The situation, we are told, is so bad that Tree of Hope, an organisation of paralegals, has deployed operatives who move from house to house advising women to hide their voter's cards from their husbands or other members of the family.
It is imperative to mention at the outset that stealing anyone's voter's card is illegal and is punishable by law. We all know that women make the greater portion of the population at about 56 per cent and hence hold greater voting power in terms of numbers. In this case, we expect to see more women than men at voting centres.
And this has often been the case in yesteryears. So, the husband who prevents his wife from voting, denying her democratic right, commits a felony. We shudder to imagine what else happens to these humble wives who are denied even their basic right to vote.
Husbands who commit such misdemeanors are also notorious in bashing their wives. Let these husbands know that wife bashing is a greater felony. Some wives have experienced severe domestic violence (being hit with a fist or something else, kicked, dragged, beaten up, choked, burnt on purpose, threatened with a weapon or had a weapon used against them.
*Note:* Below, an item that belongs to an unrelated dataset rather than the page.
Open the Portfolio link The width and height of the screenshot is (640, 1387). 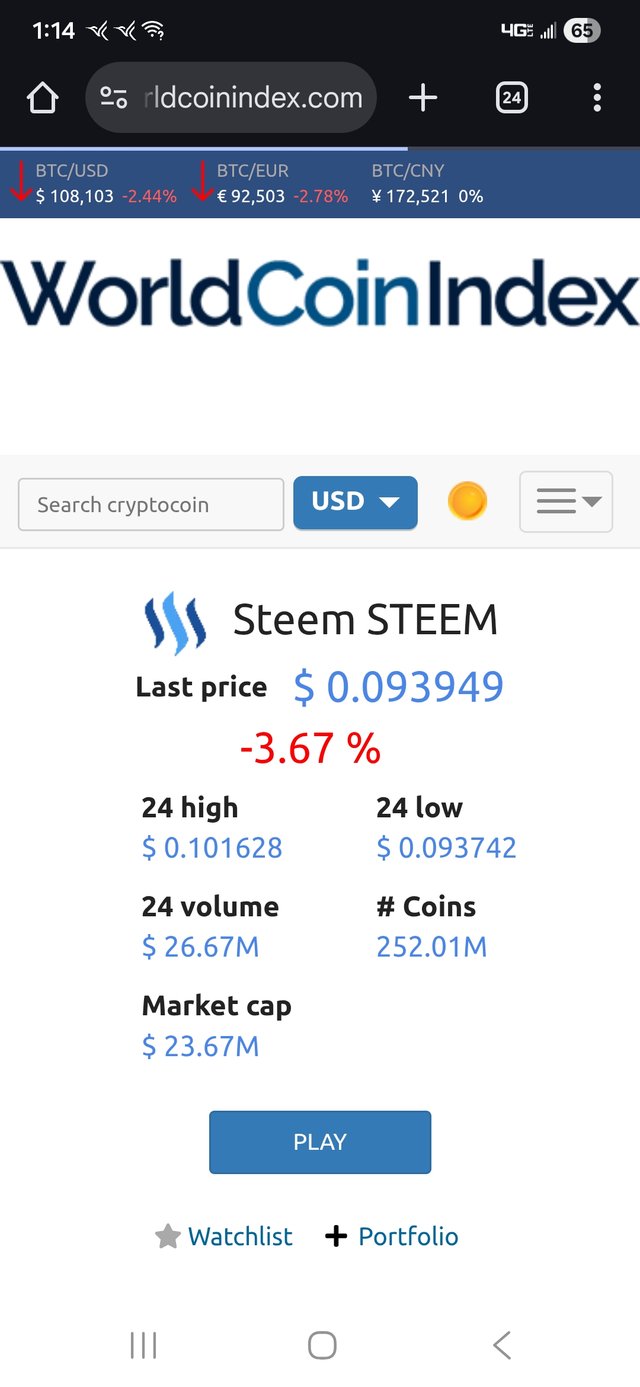click(408, 1237)
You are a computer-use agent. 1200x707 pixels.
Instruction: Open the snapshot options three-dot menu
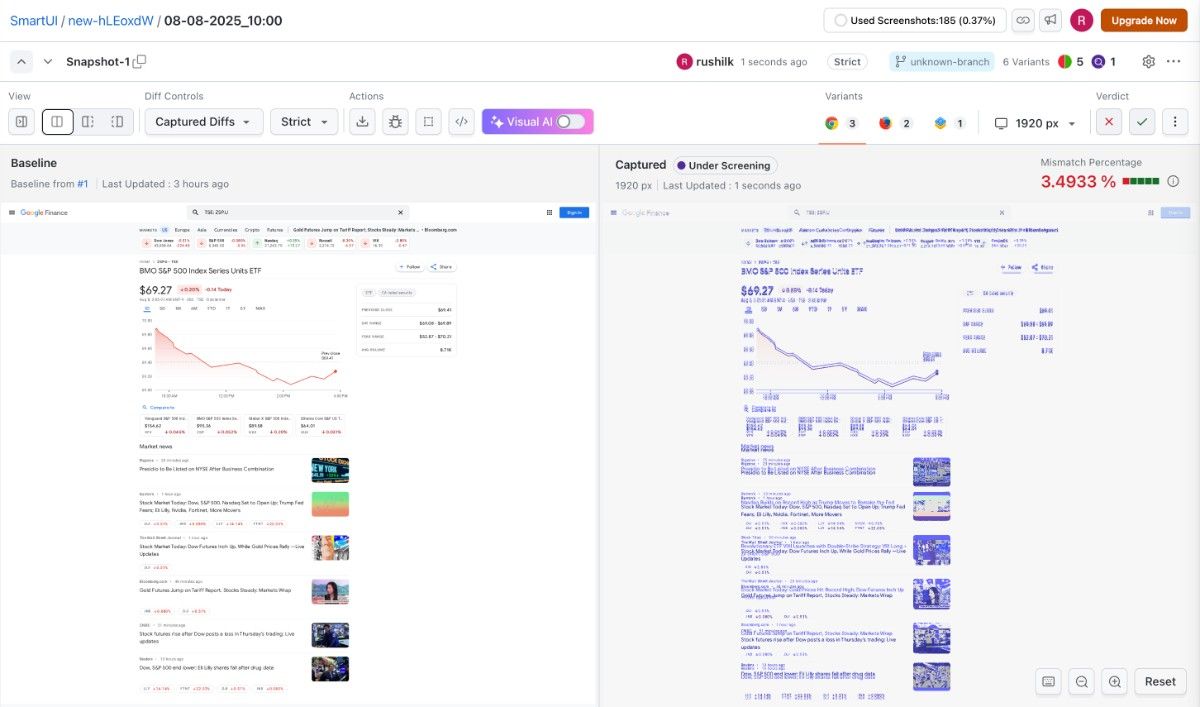pyautogui.click(x=1173, y=61)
This is unacceptable and horrendous.
Unfortunately, some conservative elders, mainly in rural Tanzania, impute that husbands may batter their wives with impunity and that even male partners who are not husbands may beat their girlfriends without fear of legal retribution.
It has been determined that despite concerted efforts to curtail gender violence in families and other communal settings the canker remains a diehard mainly in Tanga, Shinyanga, Mara, Morogoro and Mbeya regions. So, wives here are lashed with canes apart from taking an angry dressing-down.
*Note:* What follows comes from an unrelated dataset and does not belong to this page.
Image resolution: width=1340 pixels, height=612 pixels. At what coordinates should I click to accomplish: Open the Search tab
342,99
They are humiliated, sometimes in the presence of their children and dehumanized. In these regions, it has been reported, gender desks at police stations receive one or two complaints a day. The number of these unfortunate social misdemeanors often climbs to five in some stations in a single day.
Indeed, this canker appears to be escalating. The people should be aware that any act of gender-based violence that results in physical, sexual or mental harm or suffering to women, including threats, coercion or arbitrary deprivation of liberty is a punishable crime.